Data listing:
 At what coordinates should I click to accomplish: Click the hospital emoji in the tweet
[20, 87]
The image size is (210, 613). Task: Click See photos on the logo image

==

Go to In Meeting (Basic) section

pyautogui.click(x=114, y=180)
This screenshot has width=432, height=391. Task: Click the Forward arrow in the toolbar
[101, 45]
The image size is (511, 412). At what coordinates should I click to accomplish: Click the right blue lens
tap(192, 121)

To do: All lines above from the one holding "in the tweet" to the one holding "The image size is (210, 613).", inclusive, are to be copied exactly; no other line is wanted.

Answer below:
 At what coordinates should I click to accomplish: Click the hospital emoji in the tweet
[20, 87]
The image size is (210, 613). Task: Click See photos on the logo image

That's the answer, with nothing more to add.